(Stored records)
---

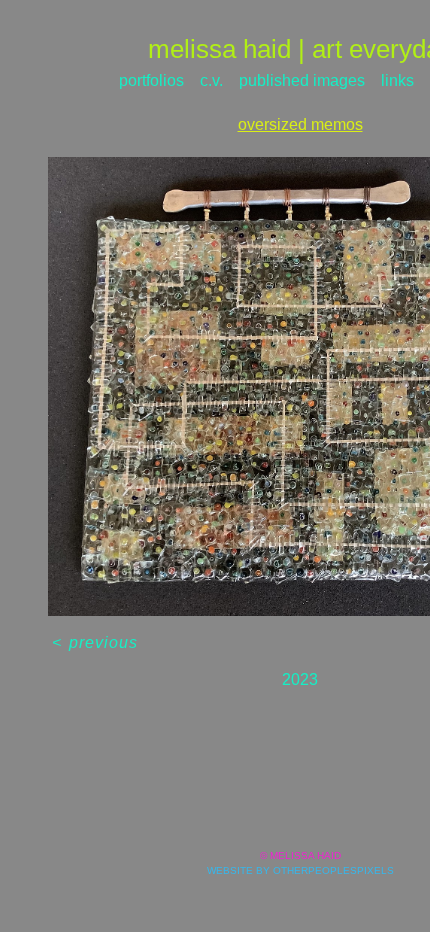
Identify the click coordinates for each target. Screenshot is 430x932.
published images (302, 80)
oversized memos (300, 124)
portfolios (151, 80)
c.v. (211, 80)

---

WHAT YOU NEED TO DO - Please output every record above exactly as written, leaving out the pictures.

YOUR RESPONSE -
Identify the click coordinates for each target. Screenshot is 430x932.
published images (302, 80)
oversized memos (300, 124)
portfolios (151, 80)
c.v. (211, 80)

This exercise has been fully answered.